Core Concepts
Any k-pass streaming algorithm that solves the coin problem or distinguishes the needle problem distributions requires Ω(log n/k) bits of memory.
Abstract
The paper introduces a new notion of multi-pass information complexity (MIC) and uses it to prove tight lower bounds for fundamental streaming problems that require multiple passes over the input.
For the coin problem, where the goal is to compute the majority of a stream of n i.i.d. uniform bits, the paper shows that any k-pass streaming algorithm requires Ω(log n/k) bits of memory to solve this problem with high probability. This significantly extends the previous Ω(log n) lower bound for single-pass algorithms.

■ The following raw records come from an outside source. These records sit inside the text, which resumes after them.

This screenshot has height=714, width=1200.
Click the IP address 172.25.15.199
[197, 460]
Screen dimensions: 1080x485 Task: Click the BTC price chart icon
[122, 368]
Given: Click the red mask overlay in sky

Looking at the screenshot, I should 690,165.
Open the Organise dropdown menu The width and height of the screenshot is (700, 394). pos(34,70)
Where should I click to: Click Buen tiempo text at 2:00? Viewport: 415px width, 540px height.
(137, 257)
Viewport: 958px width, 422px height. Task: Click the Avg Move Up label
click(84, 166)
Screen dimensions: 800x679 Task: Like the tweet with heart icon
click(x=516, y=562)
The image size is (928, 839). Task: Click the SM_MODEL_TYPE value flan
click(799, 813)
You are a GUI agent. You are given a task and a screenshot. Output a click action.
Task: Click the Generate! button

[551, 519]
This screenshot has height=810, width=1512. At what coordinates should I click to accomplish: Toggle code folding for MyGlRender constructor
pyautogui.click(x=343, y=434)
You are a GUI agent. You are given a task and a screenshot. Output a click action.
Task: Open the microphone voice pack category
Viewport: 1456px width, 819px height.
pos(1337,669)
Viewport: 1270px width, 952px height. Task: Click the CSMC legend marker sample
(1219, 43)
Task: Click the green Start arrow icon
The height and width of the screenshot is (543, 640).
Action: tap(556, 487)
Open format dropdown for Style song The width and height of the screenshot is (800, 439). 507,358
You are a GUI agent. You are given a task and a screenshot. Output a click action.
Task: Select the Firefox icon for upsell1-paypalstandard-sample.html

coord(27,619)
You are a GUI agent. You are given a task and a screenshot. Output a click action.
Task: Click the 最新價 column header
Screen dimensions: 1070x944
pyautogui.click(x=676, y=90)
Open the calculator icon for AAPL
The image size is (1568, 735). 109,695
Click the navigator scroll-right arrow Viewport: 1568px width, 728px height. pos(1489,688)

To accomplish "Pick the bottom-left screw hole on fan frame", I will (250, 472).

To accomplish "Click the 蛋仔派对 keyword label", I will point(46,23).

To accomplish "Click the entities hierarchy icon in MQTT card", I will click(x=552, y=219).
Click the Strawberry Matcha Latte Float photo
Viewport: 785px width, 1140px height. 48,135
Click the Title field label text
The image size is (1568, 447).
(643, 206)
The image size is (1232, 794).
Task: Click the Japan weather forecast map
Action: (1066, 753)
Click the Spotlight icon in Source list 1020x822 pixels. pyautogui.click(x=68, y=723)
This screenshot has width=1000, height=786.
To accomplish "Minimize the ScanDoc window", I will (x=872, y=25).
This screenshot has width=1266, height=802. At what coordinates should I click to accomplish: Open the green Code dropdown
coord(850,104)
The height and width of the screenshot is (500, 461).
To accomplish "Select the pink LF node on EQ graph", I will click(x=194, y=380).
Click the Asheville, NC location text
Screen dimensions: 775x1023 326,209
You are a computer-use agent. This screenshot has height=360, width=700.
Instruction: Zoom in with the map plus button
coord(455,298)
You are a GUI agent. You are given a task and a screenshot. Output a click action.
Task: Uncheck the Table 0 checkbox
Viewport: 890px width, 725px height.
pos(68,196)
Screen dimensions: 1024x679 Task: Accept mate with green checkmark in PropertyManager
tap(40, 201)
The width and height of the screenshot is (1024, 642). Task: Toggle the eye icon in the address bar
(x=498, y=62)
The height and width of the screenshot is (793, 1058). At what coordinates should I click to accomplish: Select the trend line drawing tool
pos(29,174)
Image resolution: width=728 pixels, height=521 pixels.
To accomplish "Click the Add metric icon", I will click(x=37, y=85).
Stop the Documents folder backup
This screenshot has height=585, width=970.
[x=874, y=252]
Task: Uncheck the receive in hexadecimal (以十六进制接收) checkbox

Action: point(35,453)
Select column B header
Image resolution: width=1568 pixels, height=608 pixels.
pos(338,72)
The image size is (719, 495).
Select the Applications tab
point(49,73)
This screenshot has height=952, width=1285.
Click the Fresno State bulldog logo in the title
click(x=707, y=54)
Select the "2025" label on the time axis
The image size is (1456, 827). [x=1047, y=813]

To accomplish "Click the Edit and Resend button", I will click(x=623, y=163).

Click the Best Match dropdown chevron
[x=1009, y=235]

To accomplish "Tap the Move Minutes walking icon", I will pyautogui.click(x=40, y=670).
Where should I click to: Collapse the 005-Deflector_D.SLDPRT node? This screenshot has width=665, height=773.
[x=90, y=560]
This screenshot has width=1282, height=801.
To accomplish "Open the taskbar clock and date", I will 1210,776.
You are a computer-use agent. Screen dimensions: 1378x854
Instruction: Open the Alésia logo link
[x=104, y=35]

For the needle problem, where the goal is to distinguish between a stream of n i.i.d. uniform samples and a stream where each item independently equals a randomly chosen "needle" with probability p, the paper shows a tight multi-pass lower bound of kps^2n = Ω(1), where s is the space used by the algorithm. This resolves an open question and improves upon the previous Ω(1/p^2n log n) lower bound.
The paper also presents applications of these multi-pass lower bounds to problems like approximate counting in strict turnstile streams, multi-ℓp-estimation, ℓ2-point query, ℓ2-heavy hitters, and sparse recovery in compressed sensing.
Stats
Any k-pass streaming algorithm that computes the majority of a stream of n i.i.d. uniform bits with probability at least 0.999 requires Ω(log n/k) bits of memory.
Any k-pass streaming algorithm that distinguishes the uniform and needle distributions with high probability, where p is the needle probability, n is the stream length, and s is the space, satisfies kps^2n = Ω(1), provided the domain size t = Ω(n^2).